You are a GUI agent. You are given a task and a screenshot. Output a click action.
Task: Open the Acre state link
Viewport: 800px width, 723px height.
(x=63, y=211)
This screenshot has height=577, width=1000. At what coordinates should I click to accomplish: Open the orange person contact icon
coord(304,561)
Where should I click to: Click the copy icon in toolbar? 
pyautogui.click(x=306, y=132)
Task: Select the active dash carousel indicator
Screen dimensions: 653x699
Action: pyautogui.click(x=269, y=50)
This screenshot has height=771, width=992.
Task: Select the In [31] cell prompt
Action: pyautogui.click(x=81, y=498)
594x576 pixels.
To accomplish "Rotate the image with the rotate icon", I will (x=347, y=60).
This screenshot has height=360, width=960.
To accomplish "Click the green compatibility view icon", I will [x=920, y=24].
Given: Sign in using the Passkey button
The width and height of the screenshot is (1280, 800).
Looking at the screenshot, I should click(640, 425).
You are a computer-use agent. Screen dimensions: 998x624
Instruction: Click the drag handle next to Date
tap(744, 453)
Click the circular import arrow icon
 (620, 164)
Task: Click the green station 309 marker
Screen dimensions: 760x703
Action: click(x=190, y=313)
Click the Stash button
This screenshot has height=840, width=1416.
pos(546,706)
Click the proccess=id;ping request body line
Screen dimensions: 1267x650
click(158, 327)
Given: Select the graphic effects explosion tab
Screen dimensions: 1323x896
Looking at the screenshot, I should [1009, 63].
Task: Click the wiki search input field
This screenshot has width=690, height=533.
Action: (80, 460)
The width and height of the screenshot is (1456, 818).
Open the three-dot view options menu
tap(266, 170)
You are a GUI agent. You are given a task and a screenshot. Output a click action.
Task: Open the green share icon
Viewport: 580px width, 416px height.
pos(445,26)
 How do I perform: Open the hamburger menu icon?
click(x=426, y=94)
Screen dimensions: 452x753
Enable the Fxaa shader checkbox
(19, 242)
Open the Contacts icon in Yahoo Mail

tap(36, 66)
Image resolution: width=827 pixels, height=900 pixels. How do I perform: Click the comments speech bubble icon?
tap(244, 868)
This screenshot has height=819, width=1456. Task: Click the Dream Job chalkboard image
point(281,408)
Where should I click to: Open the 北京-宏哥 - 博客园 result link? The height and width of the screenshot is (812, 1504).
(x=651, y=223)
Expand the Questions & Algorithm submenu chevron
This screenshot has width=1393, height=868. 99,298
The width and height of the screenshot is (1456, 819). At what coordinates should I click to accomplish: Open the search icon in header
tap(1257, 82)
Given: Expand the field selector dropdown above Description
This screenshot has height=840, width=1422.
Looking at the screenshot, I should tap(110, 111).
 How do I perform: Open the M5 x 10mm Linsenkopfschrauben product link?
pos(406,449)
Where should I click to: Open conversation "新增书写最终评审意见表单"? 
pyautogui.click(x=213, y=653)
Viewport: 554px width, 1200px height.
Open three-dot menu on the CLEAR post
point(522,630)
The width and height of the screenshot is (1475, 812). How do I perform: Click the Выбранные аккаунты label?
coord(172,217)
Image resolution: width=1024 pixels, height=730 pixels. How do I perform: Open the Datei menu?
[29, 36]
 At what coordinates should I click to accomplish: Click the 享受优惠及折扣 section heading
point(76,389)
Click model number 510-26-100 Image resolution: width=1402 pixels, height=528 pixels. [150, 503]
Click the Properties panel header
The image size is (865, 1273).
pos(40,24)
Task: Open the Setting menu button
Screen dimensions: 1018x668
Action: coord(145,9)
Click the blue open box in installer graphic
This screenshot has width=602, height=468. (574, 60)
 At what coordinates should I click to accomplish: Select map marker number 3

What the task asks:
Give back every line of the data above word for word, with nothing changed.

Exercise output:
You are a GUI agent. You are given a task and a screenshot. Output a click action.
Task: Open the Acre state link
Viewport: 800px width, 723px height.
(x=63, y=211)
This screenshot has height=577, width=1000. At what coordinates should I click to accomplish: Open the orange person contact icon
coord(304,561)
Where should I click to: Click the copy icon in toolbar? 
pyautogui.click(x=306, y=132)
Task: Select the active dash carousel indicator
Screen dimensions: 653x699
Action: pyautogui.click(x=269, y=50)
This screenshot has height=771, width=992.
Task: Select the In [31] cell prompt
Action: pyautogui.click(x=81, y=498)
594x576 pixels.
To accomplish "Rotate the image with the rotate icon", I will (x=347, y=60).
This screenshot has height=360, width=960.
To accomplish "Click the green compatibility view icon", I will [x=920, y=24].
Given: Sign in using the Passkey button
The width and height of the screenshot is (1280, 800).
Looking at the screenshot, I should click(640, 425).
You are a computer-use agent. Screen dimensions: 998x624
Instruction: Click the drag handle next to Date
tap(744, 453)
Click the circular import arrow icon
 (620, 164)
Task: Click the green station 309 marker
Screen dimensions: 760x703
Action: click(x=190, y=313)
Click the Stash button
This screenshot has height=840, width=1416.
pos(546,706)
Click the proccess=id;ping request body line
Screen dimensions: 1267x650
click(158, 327)
Given: Select the graphic effects explosion tab
Screen dimensions: 1323x896
Looking at the screenshot, I should [1009, 63].
Task: Click the wiki search input field
This screenshot has width=690, height=533.
Action: (80, 460)
The width and height of the screenshot is (1456, 818).
Open the three-dot view options menu
tap(266, 170)
You are a GUI agent. You are given a task and a screenshot. Output a click action.
Task: Open the green share icon
Viewport: 580px width, 416px height.
pos(445,26)
 How do I perform: Open the hamburger menu icon?
click(x=426, y=94)
Screen dimensions: 452x753
Enable the Fxaa shader checkbox
(19, 242)
Open the Contacts icon in Yahoo Mail

tap(36, 66)
Image resolution: width=827 pixels, height=900 pixels. How do I perform: Click the comments speech bubble icon?
tap(244, 868)
This screenshot has height=819, width=1456. Task: Click the Dream Job chalkboard image
point(281,408)
Where should I click to: Open the 北京-宏哥 - 博客园 result link? The height and width of the screenshot is (812, 1504).
(x=651, y=223)
Expand the Questions & Algorithm submenu chevron
This screenshot has width=1393, height=868. 99,298
The width and height of the screenshot is (1456, 819). At what coordinates should I click to accomplish: Open the search icon in header
tap(1257, 82)
Given: Expand the field selector dropdown above Description
This screenshot has height=840, width=1422.
Looking at the screenshot, I should tap(110, 111).
 How do I perform: Open the M5 x 10mm Linsenkopfschrauben product link?
pos(406,449)
Where should I click to: Open conversation "新增书写最终评审意见表单"? 
pyautogui.click(x=213, y=653)
Viewport: 554px width, 1200px height.
Open three-dot menu on the CLEAR post
point(522,630)
The width and height of the screenshot is (1475, 812). How do I perform: Click the Выбранные аккаунты label?
coord(172,217)
Image resolution: width=1024 pixels, height=730 pixels. How do I perform: Open the Datei menu?
[29, 36]
 At what coordinates should I click to accomplish: Click the 享受优惠及折扣 section heading
point(76,389)
Click model number 510-26-100 Image resolution: width=1402 pixels, height=528 pixels. [150, 503]
Click the Properties panel header
The image size is (865, 1273).
pos(40,24)
Task: Open the Setting menu button
Screen dimensions: 1018x668
Action: coord(145,9)
Click the blue open box in installer graphic
This screenshot has width=602, height=468. (574, 60)
 At what coordinates should I click to accomplish: Select map marker number 3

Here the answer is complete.